[Stored items]
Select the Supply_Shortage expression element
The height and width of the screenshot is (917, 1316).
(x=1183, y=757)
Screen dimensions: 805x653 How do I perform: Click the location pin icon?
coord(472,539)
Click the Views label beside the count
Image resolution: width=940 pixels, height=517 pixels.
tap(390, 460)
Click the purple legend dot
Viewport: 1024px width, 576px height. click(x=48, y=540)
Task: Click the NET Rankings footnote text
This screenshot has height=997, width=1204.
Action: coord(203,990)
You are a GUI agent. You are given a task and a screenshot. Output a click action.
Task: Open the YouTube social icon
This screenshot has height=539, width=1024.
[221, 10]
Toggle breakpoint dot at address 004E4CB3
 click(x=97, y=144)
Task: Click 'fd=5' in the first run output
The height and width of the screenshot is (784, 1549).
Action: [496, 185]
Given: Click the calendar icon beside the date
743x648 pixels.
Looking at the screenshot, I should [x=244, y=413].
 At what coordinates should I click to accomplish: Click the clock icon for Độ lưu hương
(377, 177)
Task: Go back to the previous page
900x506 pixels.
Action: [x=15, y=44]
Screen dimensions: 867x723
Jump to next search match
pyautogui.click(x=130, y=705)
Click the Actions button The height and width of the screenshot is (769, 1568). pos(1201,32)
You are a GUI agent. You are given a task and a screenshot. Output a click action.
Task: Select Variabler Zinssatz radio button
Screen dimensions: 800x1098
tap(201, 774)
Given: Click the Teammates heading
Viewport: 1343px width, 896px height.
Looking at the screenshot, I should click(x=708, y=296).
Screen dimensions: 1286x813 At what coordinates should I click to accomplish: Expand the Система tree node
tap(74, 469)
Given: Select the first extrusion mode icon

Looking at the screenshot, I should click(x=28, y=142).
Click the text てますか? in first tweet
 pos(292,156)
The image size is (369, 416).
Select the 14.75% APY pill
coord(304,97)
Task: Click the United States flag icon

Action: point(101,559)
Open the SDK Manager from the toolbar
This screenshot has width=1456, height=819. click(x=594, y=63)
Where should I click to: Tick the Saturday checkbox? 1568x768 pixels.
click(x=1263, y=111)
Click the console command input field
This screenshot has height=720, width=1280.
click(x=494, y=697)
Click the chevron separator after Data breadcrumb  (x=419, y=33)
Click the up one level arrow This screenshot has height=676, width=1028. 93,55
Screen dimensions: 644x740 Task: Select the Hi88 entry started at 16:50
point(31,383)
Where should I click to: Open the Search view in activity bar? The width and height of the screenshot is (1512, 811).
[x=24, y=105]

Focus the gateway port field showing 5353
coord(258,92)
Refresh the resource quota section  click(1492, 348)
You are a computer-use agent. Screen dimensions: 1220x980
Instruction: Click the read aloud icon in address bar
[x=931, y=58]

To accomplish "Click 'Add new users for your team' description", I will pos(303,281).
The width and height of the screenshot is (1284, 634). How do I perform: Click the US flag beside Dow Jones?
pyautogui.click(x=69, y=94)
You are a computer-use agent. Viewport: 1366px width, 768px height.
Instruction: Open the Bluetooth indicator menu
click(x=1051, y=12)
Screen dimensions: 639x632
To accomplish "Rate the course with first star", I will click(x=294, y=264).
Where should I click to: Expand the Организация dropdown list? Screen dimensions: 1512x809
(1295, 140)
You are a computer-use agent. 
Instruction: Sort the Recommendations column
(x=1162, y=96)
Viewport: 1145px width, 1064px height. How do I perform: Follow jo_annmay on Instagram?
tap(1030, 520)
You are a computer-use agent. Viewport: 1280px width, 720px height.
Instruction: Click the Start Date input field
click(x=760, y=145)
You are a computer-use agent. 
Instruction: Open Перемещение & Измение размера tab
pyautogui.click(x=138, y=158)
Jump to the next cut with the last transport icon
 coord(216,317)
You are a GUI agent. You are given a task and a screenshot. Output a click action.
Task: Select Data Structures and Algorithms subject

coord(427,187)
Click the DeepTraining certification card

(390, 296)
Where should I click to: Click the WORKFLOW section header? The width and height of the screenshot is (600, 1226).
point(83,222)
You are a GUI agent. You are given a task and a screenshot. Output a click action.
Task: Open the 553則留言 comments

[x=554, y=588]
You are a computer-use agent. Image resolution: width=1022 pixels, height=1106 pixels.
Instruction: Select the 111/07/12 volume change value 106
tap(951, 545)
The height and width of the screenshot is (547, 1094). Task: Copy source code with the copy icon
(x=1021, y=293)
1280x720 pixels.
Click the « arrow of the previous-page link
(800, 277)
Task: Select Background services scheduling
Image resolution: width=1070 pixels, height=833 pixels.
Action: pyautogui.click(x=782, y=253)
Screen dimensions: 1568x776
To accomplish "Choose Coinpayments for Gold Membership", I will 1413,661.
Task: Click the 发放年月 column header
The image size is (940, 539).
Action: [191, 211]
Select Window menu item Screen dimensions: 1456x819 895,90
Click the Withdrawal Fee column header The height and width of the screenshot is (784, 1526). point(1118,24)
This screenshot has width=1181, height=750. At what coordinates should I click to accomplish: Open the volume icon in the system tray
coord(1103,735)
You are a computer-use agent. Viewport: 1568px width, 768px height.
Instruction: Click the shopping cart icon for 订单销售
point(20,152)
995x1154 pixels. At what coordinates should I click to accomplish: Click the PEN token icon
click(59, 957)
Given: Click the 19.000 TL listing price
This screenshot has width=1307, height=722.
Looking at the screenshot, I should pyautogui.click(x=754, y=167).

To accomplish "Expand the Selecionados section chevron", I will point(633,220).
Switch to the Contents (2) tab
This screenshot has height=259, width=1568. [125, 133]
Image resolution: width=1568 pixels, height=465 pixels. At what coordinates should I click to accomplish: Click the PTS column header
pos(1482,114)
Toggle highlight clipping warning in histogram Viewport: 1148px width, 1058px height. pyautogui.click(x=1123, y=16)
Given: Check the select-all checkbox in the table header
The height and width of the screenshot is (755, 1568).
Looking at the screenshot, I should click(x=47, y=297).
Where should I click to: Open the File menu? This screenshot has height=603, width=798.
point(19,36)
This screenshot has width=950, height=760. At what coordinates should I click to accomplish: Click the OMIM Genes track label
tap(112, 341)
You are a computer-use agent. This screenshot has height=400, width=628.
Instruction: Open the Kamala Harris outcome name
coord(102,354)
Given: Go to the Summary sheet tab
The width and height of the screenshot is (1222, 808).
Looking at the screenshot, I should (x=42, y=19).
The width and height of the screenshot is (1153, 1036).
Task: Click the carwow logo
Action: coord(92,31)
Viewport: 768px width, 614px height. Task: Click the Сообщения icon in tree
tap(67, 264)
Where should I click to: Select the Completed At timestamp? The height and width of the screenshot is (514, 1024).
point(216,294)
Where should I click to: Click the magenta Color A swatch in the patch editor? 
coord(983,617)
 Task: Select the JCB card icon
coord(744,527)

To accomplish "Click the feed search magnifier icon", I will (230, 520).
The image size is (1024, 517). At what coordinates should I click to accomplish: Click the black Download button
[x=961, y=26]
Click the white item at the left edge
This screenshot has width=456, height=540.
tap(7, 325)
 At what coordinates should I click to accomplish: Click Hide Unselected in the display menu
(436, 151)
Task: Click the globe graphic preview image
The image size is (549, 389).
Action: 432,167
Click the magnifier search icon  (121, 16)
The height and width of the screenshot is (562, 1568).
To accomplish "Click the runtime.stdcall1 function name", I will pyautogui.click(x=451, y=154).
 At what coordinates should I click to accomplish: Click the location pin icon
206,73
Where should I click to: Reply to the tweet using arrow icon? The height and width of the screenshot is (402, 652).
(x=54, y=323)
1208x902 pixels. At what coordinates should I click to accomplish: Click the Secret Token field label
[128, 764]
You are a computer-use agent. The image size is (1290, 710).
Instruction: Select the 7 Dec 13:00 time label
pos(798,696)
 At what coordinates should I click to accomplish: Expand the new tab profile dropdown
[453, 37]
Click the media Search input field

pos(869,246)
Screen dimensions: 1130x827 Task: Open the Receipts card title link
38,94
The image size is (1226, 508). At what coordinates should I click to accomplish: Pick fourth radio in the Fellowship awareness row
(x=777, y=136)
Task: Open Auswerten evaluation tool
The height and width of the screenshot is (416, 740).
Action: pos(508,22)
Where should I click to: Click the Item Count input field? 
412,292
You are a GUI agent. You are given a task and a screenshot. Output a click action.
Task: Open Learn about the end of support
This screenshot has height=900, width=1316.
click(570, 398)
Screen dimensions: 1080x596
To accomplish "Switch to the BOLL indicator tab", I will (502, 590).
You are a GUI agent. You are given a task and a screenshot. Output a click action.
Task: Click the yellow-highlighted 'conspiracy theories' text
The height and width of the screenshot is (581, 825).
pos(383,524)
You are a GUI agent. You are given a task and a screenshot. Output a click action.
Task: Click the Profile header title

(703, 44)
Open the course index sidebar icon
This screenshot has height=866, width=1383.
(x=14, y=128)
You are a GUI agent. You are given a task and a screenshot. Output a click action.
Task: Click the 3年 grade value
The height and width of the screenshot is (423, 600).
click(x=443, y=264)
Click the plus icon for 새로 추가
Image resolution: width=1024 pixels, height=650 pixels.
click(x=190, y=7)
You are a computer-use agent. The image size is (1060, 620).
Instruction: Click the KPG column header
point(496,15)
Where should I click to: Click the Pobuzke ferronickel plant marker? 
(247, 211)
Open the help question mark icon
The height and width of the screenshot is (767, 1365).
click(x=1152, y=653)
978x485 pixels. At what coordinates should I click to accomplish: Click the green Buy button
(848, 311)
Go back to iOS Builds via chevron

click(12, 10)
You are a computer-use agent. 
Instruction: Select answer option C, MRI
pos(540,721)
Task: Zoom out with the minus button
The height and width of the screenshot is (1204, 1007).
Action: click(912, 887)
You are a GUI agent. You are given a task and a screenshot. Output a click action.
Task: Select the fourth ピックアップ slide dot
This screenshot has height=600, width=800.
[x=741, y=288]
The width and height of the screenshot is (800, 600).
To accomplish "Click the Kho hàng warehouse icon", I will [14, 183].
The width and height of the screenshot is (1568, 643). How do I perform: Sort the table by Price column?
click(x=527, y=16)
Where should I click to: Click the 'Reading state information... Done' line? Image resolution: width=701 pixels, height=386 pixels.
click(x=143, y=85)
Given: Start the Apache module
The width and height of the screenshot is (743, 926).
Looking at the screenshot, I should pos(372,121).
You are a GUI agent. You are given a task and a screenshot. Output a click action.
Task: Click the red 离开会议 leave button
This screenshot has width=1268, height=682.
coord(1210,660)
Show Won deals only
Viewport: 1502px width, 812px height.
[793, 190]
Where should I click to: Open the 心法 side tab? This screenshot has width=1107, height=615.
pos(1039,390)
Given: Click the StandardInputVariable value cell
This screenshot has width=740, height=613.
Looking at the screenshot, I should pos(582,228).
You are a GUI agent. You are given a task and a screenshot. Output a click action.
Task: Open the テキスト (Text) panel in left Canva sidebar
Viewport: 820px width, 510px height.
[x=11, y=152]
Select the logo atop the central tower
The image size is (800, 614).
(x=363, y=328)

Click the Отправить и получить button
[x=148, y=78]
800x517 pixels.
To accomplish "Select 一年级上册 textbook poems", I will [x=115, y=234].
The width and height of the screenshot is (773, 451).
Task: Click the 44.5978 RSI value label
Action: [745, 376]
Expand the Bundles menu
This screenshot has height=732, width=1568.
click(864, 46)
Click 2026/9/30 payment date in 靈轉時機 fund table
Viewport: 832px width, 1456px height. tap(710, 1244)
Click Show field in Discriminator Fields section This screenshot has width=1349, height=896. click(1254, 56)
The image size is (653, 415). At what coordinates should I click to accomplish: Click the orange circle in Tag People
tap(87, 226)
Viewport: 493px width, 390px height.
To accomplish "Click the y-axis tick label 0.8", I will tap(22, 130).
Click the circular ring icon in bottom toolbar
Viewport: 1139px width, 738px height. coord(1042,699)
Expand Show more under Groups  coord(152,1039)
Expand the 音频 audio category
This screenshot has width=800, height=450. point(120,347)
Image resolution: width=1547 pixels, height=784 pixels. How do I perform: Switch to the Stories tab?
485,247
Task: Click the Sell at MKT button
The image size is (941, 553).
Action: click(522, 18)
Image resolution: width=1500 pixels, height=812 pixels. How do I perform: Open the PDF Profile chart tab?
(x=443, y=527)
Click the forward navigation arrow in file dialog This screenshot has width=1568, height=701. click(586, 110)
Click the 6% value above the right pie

* _What the exercise asks_
From the records above, copy only the lines starting with the line that holds "Task: Click the United States flag icon" and going on through the line that holds "You are a computer-use agent. Viewport: 1280px", exactly as written.

* _Solution to the exercise_
Task: Click the United States flag icon

Action: point(101,559)
Open the SDK Manager from the toolbar
This screenshot has width=1456, height=819. click(x=594, y=63)
Where should I click to: Tick the Saturday checkbox? 1568x768 pixels.
click(x=1263, y=111)
Click the console command input field
This screenshot has height=720, width=1280.
click(x=494, y=697)
Click the chevron separator after Data breadcrumb  (x=419, y=33)
Click the up one level arrow This screenshot has height=676, width=1028. 93,55
Screen dimensions: 644x740 Task: Select the Hi88 entry started at 16:50
point(31,383)
Where should I click to: Open the Search view in activity bar? The width and height of the screenshot is (1512, 811).
[x=24, y=105]

Focus the gateway port field showing 5353
coord(258,92)
Refresh the resource quota section  click(1492, 348)
You are a computer-use agent. Screen dimensions: 1220x980
Instruction: Click the read aloud icon in address bar
[x=931, y=58]

To accomplish "Click 'Add new users for your team' description", I will pos(303,281).
The width and height of the screenshot is (1284, 634). How do I perform: Click the US flag beside Dow Jones?
pyautogui.click(x=69, y=94)
You are a computer-use agent. Viewport: 1366px width, 768px height.
Instruction: Open the Bluetooth indicator menu
click(x=1051, y=12)
Screen dimensions: 639x632
To accomplish "Rate the course with first star", I will click(x=294, y=264).
Where should I click to: Expand the Организация dropdown list? Screen dimensions: 1512x809
(1295, 140)
You are a computer-use agent. 
Instruction: Sort the Recommendations column
(x=1162, y=96)
Viewport: 1145px width, 1064px height. How do I perform: Follow jo_annmay on Instagram?
tap(1030, 520)
You are a computer-use agent. Viewport: 1280px width, 720px height.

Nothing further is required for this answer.